このようなデマを流した人は特定できるものでしょうか?

また、流した本人以外に、拡散した人物についても罰せられることはあるのでしょうか?

そして、日本には、デマを流す行為自体を取り締まる法律はないとのことですが、そのような立法は可能なのでしょうか?

 

当事務所高崎事務所所属の下山田聖弁護士に聞いてみました。

 

デマを流した人は特定できるか?

デマが原因で混乱が発生した事例としては、金融機関の取り付け騒ぎが有名です。

金融機関の経営が危ないというデマが原因で、多数の顧客が預金を引き出してしまう事例です。

捜査を進める中で,デマの出所を調査し、その出発点となった人物を特定できた事例もあるようです。

 

現代社会では、SNSによる発信が出所になるケースが多いかと思いますが、会話の中での冗談や噂話が発端となったケースよりも、記録が残る以上は、特定しやすいのではないでしょうか。

 

デマを流した本人以外に、拡散した人たちについては処罰できるのか?

上の例でいうと、デマを流した本人には、「虚偽の風説を流布し、……人の信用を毀損し……」たとして、信用毀損罪が成立する可能性があります。

 

しかしながら、デマを拡散した人については、評価が難しいところです。

 

そもそも、拡散した人を処罰するためには、拡散させた内容が虚偽であることを本人が認識していることが必要です。

信用毀損罪にいう「虚偽の風説」は、自らが捏造したものである必要はありませんが、信用毀損罪が故意犯である以上、拡散した人にも虚偽であるという認識がなければ処罰できません。

 

そのため、デマを拡散した人が処罰される可能性は低いのではないでしょうか。

 

デマを流す行為自体を処罰する立法は可能なのか?

デマを流す行為それ自体を処罰する立法が可能か、という点については、「犯罪とは何か」ということを考える必要があります。

 

保護法益を侵害する行為を、刑罰をもって抑止しているのが「犯罪」です。

殺人罪は人の生命を守るための規定ですし、信用毀損罪の保護法益は、人(法人含む。)の経済的信用です。

 

また、犯罪とする行為は、定義を明確にし、かつ、必要最小限であるべき、というのが基本的な考え方です。

これがなければ、自分の行為が犯罪になるのか分からず、自由な活動ができなくなります。

 

「デマを流す行為」自体、社会生活に無用の混乱を招くものであることは確かです。

しかしながら、確実な根拠に基づくものしか発信できないとなれば、それはそれで過度な制約であることは否めません。

 

以上のことを考えると、「デマを流す行為」それ自体を刑事罰の対象にする立法が可能かという点については、消極に考えざるを得ないのではないかと思います。

- _指示_: 本文のうち「金融機関の経営が危ないという」から「デマを流した本人以外に、拡散した人たちについては処罰できるのか?」までを、両端の語句も含めて一字一句変えずに書き出してください。 本文に書かれている情報だけを使うこと。

- _所与の記録_:

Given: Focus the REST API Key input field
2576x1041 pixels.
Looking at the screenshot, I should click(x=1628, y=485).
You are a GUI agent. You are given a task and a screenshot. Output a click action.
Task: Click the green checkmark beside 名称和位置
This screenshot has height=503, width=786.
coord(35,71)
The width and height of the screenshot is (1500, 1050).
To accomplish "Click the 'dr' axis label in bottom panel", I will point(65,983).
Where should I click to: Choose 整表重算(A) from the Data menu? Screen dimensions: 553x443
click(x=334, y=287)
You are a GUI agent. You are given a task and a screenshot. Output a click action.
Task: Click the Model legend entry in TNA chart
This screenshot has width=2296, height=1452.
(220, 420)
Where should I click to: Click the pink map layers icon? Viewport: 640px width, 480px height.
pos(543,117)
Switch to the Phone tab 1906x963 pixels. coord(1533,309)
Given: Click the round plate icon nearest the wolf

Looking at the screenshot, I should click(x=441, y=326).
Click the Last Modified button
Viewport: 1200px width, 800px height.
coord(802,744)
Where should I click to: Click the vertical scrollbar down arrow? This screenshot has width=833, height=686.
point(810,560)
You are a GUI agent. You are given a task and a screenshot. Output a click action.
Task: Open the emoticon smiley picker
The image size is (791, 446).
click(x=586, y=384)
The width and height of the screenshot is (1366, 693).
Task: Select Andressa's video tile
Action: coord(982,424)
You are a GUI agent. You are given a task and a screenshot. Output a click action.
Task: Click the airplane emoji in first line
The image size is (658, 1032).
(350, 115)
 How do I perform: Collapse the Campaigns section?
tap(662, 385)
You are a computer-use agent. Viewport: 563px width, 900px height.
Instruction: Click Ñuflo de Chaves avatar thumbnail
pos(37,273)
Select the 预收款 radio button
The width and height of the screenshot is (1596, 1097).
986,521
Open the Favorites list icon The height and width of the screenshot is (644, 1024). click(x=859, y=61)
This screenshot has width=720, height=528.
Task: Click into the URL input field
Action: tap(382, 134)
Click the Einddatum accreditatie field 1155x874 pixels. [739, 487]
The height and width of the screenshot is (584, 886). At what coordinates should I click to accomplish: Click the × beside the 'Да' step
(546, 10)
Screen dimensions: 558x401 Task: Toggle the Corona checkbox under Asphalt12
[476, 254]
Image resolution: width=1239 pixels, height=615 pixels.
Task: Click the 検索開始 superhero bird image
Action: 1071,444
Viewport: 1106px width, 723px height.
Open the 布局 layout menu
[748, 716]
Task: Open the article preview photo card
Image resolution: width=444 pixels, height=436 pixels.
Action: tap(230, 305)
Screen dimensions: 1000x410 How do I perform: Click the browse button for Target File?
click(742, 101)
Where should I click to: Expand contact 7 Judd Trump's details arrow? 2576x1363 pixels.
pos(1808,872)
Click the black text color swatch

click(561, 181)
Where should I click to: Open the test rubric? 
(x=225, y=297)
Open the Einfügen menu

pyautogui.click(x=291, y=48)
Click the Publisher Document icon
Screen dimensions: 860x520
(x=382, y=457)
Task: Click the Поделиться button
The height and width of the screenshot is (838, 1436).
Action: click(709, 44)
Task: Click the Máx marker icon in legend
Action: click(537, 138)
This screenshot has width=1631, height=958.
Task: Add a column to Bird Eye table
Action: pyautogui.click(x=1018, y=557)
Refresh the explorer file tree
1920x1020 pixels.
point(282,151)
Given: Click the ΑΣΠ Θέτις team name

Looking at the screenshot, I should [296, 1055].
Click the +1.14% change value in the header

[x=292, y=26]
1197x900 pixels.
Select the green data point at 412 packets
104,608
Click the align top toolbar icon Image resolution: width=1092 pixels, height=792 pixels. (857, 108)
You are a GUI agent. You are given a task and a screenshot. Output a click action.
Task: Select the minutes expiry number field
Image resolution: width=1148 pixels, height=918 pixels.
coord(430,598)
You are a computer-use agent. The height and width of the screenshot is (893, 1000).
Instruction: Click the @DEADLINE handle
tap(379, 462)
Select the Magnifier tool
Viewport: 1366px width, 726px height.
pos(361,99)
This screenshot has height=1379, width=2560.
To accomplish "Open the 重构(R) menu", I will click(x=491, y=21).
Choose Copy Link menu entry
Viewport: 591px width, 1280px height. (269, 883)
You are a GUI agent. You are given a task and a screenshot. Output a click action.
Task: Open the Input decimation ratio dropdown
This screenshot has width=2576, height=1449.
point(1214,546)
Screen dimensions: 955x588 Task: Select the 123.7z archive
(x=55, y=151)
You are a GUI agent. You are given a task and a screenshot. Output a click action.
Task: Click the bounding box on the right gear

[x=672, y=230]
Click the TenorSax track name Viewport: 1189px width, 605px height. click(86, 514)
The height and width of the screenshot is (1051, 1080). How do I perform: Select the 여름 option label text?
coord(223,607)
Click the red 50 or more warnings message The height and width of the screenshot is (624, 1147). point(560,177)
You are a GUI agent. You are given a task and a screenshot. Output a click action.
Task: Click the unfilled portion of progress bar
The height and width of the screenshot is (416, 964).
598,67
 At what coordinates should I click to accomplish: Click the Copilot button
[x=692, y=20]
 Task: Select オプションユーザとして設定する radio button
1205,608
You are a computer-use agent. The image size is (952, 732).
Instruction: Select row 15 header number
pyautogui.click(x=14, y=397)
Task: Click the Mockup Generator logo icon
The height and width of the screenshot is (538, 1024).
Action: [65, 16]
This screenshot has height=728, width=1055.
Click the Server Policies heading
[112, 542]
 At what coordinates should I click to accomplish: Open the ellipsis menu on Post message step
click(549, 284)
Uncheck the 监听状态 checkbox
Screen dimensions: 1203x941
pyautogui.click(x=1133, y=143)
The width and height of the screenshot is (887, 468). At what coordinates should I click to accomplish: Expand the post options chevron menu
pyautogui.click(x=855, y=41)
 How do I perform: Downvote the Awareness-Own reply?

- _出力結果_:
金融機関の経営が危ないというデマが原因で、多数の顧客が預金を引き出してしまう事例です。

捜査を進める中で,デマの出所を調査し、その出発点となった人物を特定できた事例もあるようです。

 

現代社会では、SNSによる発信が出所になるケースが多いかと思いますが、会話の中での冗談や噂話が発端となったケースよりも、記録が残る以上は、特定しやすいのではないでしょうか。

 

デマを流した本人以外に、拡散した人たちについては処罰できるのか?